(Task inputs):
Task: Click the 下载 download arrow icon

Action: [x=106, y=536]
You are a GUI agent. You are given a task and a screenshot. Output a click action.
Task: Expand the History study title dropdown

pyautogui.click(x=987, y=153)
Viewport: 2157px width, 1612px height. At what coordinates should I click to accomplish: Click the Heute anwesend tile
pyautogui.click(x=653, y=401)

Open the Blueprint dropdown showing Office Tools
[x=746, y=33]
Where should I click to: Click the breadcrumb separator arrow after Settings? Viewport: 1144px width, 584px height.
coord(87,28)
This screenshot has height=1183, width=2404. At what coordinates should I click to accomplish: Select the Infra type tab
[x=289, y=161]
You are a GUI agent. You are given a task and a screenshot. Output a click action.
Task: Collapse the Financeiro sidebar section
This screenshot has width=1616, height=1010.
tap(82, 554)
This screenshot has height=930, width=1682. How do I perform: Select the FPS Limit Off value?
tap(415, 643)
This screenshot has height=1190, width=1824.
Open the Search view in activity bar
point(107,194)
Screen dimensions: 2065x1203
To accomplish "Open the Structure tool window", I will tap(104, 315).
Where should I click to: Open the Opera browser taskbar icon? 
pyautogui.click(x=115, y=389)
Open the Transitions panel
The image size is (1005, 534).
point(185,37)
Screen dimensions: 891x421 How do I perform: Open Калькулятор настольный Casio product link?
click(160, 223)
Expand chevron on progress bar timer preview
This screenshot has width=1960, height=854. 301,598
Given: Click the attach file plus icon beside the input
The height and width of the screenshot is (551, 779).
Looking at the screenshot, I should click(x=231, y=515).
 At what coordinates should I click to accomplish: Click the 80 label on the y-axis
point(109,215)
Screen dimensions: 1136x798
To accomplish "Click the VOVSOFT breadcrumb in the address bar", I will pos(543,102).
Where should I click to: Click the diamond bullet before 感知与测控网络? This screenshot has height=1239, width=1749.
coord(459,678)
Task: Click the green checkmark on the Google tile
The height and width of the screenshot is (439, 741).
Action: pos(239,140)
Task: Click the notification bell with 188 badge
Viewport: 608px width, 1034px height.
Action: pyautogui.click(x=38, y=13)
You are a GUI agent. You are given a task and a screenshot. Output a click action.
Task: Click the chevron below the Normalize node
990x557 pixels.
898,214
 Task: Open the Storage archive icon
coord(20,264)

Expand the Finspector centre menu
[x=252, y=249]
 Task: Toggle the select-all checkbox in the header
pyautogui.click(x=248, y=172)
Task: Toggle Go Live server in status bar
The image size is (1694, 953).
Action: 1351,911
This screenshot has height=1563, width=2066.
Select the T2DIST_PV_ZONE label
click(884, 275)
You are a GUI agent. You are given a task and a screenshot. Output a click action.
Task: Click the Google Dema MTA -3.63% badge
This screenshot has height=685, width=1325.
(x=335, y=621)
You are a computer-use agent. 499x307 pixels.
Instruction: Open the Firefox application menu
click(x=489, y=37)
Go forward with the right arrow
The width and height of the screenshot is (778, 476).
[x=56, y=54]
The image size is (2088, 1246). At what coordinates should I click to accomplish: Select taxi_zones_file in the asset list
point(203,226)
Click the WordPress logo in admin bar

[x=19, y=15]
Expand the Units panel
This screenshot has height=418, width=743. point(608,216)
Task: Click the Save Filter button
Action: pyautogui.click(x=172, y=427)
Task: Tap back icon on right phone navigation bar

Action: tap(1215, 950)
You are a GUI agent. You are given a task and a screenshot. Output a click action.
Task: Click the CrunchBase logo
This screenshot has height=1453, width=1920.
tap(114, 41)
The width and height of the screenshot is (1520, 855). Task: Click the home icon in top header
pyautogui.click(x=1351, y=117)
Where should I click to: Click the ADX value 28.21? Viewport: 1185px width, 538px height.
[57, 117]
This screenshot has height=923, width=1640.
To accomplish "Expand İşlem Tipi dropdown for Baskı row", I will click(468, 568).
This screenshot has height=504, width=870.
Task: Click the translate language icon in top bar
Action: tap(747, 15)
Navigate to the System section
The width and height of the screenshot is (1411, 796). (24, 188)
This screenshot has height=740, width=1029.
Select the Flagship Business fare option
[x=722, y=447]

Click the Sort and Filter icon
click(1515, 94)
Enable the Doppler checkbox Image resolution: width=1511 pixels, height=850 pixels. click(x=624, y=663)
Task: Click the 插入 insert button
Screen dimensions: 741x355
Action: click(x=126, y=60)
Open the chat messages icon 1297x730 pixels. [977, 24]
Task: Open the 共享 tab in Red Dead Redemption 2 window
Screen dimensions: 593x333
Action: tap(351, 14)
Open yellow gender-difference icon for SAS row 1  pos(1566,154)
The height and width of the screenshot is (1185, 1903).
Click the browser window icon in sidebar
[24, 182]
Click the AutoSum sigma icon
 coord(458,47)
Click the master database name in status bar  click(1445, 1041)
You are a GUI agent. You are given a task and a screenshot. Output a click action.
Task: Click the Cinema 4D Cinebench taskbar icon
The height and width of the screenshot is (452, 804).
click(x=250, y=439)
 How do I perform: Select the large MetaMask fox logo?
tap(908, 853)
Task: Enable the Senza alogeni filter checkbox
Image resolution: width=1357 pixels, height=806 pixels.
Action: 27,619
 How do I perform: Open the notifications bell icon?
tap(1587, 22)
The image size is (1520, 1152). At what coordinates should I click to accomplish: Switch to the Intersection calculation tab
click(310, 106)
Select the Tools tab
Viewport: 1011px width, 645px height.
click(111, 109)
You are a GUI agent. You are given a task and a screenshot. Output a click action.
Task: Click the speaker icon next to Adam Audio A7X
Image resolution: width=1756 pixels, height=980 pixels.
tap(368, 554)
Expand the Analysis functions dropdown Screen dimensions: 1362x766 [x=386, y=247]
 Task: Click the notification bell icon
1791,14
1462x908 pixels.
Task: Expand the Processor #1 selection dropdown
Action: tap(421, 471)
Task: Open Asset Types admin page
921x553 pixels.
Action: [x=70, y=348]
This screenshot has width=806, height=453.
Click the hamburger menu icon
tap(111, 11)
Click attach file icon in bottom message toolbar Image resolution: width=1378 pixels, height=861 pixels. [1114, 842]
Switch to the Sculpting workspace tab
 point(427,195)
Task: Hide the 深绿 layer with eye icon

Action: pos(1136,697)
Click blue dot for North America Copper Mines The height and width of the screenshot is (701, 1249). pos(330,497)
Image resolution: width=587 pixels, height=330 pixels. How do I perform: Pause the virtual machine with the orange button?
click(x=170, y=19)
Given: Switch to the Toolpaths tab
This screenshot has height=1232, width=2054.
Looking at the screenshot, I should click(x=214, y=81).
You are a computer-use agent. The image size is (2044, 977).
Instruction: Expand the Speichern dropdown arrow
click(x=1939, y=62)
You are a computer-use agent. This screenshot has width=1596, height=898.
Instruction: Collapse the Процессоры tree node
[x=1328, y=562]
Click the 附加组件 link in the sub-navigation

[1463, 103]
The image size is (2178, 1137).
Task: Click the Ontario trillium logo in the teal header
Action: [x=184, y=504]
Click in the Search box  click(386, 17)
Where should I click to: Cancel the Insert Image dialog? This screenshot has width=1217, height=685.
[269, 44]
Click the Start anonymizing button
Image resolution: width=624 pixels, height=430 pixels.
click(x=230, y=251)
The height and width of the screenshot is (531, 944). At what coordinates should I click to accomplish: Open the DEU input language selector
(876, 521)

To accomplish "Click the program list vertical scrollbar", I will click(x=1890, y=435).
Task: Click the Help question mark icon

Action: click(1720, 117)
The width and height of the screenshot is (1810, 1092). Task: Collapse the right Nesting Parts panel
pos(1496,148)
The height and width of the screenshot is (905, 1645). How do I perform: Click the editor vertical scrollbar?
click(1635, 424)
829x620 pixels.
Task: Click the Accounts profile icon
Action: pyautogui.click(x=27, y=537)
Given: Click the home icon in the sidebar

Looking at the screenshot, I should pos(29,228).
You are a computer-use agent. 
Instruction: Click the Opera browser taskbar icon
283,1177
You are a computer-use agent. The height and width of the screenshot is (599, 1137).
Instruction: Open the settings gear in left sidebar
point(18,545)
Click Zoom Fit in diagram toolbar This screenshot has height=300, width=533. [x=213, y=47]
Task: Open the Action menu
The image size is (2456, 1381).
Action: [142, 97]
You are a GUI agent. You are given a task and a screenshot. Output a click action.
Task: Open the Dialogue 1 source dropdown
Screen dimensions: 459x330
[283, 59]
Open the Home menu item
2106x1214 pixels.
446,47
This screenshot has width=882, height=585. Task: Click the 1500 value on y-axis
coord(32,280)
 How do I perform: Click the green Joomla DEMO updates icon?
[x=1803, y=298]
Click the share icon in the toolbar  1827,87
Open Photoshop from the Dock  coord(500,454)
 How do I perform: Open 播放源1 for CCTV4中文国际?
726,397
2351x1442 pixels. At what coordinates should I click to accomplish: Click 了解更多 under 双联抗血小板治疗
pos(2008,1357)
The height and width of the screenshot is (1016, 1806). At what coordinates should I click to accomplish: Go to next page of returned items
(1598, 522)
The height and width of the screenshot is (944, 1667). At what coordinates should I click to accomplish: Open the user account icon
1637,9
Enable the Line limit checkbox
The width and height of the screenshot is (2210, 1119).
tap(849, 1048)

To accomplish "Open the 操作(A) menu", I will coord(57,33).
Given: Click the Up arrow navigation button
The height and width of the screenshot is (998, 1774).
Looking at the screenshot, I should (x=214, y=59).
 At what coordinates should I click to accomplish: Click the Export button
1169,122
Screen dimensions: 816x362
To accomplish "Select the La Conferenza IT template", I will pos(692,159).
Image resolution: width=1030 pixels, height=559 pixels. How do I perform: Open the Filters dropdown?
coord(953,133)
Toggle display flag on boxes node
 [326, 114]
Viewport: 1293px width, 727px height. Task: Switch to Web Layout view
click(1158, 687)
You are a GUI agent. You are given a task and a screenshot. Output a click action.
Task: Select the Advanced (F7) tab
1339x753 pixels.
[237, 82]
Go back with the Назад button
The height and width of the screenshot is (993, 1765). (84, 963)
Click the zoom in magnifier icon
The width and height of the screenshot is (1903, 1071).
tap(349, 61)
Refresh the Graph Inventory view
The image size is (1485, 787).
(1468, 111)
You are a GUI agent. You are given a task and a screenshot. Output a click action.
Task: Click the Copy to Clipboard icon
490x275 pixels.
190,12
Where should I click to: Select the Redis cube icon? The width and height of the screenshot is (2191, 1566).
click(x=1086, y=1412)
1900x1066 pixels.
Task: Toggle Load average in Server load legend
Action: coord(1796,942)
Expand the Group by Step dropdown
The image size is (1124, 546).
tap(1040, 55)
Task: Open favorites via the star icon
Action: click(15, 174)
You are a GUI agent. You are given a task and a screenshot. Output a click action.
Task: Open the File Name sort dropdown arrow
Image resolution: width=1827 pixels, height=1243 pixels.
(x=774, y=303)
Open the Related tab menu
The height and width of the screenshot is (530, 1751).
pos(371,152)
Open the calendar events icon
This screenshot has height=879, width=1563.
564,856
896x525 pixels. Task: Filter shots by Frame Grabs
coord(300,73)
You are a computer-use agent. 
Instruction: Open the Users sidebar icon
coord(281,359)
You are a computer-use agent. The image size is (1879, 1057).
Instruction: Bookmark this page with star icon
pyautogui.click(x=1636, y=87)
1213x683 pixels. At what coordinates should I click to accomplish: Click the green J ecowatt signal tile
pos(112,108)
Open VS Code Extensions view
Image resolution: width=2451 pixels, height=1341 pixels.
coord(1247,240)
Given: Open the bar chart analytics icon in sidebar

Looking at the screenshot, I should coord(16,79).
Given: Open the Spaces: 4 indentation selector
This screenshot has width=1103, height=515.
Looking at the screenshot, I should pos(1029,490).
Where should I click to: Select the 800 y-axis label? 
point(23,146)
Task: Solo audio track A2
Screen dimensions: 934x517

(Work to be completed):
Copy all lines from the entries that contain the word "Google".

(Output of the task):
Task: Click the green checkmark on the Google tile
Task: Click the Google Dema MTA -3.63% badge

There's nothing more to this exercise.